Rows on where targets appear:
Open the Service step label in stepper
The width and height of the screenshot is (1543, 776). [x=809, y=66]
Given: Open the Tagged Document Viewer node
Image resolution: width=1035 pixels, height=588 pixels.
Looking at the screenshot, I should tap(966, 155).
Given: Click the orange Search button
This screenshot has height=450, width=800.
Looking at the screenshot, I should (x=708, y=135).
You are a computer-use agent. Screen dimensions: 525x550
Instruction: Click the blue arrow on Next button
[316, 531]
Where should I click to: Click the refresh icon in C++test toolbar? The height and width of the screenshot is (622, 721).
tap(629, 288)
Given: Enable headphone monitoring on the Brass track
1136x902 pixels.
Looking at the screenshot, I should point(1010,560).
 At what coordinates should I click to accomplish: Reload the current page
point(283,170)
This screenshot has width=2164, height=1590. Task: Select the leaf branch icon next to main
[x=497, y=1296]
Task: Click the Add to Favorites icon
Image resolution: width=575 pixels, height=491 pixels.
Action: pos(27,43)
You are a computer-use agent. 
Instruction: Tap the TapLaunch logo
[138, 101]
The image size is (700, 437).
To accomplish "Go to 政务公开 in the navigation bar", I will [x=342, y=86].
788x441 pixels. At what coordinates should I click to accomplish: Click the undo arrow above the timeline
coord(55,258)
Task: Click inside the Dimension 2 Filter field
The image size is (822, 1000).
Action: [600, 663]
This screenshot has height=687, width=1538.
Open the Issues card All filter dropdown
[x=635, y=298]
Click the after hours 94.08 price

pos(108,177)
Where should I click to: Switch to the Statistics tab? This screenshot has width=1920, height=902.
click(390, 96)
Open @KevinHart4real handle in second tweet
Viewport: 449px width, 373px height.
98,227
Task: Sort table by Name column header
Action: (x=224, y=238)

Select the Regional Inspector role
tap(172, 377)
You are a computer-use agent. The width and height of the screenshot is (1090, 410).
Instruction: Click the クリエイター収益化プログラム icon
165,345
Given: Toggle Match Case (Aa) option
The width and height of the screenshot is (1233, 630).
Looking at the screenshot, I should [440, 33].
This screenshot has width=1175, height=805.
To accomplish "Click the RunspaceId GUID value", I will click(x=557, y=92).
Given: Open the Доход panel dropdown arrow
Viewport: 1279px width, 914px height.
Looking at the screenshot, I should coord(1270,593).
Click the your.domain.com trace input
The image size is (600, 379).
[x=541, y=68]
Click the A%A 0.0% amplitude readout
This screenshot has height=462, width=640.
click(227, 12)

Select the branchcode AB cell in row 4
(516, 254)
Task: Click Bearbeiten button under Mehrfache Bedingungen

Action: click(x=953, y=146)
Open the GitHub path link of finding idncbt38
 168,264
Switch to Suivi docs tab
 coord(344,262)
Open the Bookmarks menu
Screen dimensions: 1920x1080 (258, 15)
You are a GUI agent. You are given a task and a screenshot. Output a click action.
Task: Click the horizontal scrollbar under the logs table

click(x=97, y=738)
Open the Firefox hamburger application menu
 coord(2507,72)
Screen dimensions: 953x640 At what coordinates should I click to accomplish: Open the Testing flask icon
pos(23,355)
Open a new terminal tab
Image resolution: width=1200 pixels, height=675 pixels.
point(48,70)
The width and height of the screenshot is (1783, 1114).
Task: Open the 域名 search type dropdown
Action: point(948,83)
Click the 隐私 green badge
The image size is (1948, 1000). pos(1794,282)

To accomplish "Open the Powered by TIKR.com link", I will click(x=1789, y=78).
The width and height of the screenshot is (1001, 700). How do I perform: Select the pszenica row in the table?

■ **Prompt**
Can you put each line of the items above into a JSON list of strings, one string per line, with blank lines left out?

■ **Output of the task**
[
  "Open the Service step label in stepper",
  "The width and height of the screenshot is (1543, 776). [x=809, y=66]",
  "Given: Open the Tagged Document Viewer node",
  "Image resolution: width=1035 pixels, height=588 pixels.",
  "Looking at the screenshot, I should tap(966, 155).",
  "Given: Click the orange Search button",
  "This screenshot has height=450, width=800.",
  "Looking at the screenshot, I should (x=708, y=135).",
  "You are a computer-use agent. Screen dimensions: 525x550",
  "Instruction: Click the blue arrow on Next button",
  "[316, 531]",
  "Where should I click to: Click the refresh icon in C++test toolbar? The height and width of the screenshot is (622, 721).",
  "tap(629, 288)",
  "Given: Enable headphone monitoring on the Brass track",
  "1136x902 pixels.",
  "Looking at the screenshot, I should point(1010,560).",
  " At what coordinates should I click to accomplish: Reload the current page",
  "point(283,170)",
  "This screenshot has width=2164, height=1590. Task: Select the leaf branch icon next to main",
  "[x=497, y=1296]",
  "Task: Click the Add to Favorites icon",
  "Image resolution: width=575 pixels, height=491 pixels.",
  "Action: pos(27,43)",
  "You are a computer-use agent. ",
  "Instruction: Tap the TapLaunch logo",
  "[138, 101]",
  "The image size is (700, 437).",
  "To accomplish \"Go to 政务公开 in the navigation bar\", I will [x=342, y=86].",
  "788x441 pixels. At what coordinates should I click to accomplish: Click the undo arrow above the timeline",
  "coord(55,258)",
  "Task: Click inside the Dimension 2 Filter field",
  "The image size is (822, 1000).",
  "Action: [600, 663]",
  "This screenshot has height=687, width=1538.",
  "Open the Issues card All filter dropdown",
  "[x=635, y=298]",
  "Click the after hours 94.08 price",
  "pos(108,177)",
  "Where should I click to: Switch to the Statistics tab? This screenshot has width=1920, height=902.",
  "click(390, 96)",
  "Open @KevinHart4real handle in second tweet",
  "Viewport: 449px width, 373px height.",
  "98,227",
  "Task: Sort table by Name column header",
  "Action: (x=224, y=238)",
  "Select the Regional Inspector role",
  "tap(172, 377)",
  "You are a computer-use agent. The width and height of the screenshot is (1090, 410).",
  "Instruction: Click the クリエイター収益化プログラム icon",
  "165,345",
  "Given: Toggle Match Case (Aa) option",
  "The width and height of the screenshot is (1233, 630).",
  "Looking at the screenshot, I should [440, 33].",
  "This screenshot has width=1175, height=805.",
  "To accomplish \"Click the RunspaceId GUID value\", I will click(x=557, y=92).",
  "Given: Open the Доход panel dropdown arrow",
  "Viewport: 1279px width, 914px height.",
  "Looking at the screenshot, I should coord(1270,593).",
  "Click the your.domain.com trace input",
  "The image size is (600, 379).",
  "[x=541, y=68]",
  "Click the A%A 0.0% amplitude readout",
  "This screenshot has height=462, width=640.",
  "click(227, 12)",
  "Select the branchcode AB cell in row 4",
  "(516, 254)",
  "Task: Click Bearbeiten button under Mehrfache Bedingungen",
  "Action: click(x=953, y=146)",
  "Open the GitHub path link of finding idncbt38",
  " 168,264",
  "Switch to Suivi docs tab",
  " coord(344,262)",
  "Open the Bookmarks menu",
  "Screen dimensions: 1920x1080 (258, 15)",
  "You are a GUI agent. You are given a task and a screenshot. Output a click action.",
  "Task: Click the horizontal scrollbar under the logs table",
  "click(x=97, y=738)",
  "Open the Firefox hamburger application menu",
  " coord(2507,72)",
  "Screen dimensions: 953x640 At what coordinates should I click to accomplish: Open the Testing flask icon",
  "pos(23,355)",
  "Open a new terminal tab",
  "Image resolution: width=1200 pixels, height=675 pixels.",
  "point(48,70)",
  "The width and height of the screenshot is (1783, 1114).",
  "Task: Open the 域名 search type dropdown",
  "Action: point(948,83)",
  "Click the 隐私 green badge",
  "The image size is (1948, 1000). pos(1794,282)",
  "To accomplish \"Open the Powered by TIKR.com link\", I will click(x=1789, y=78).",
  "The width and height of the screenshot is (1001, 700). How do I perform: Select the pszenica row in the table?"
]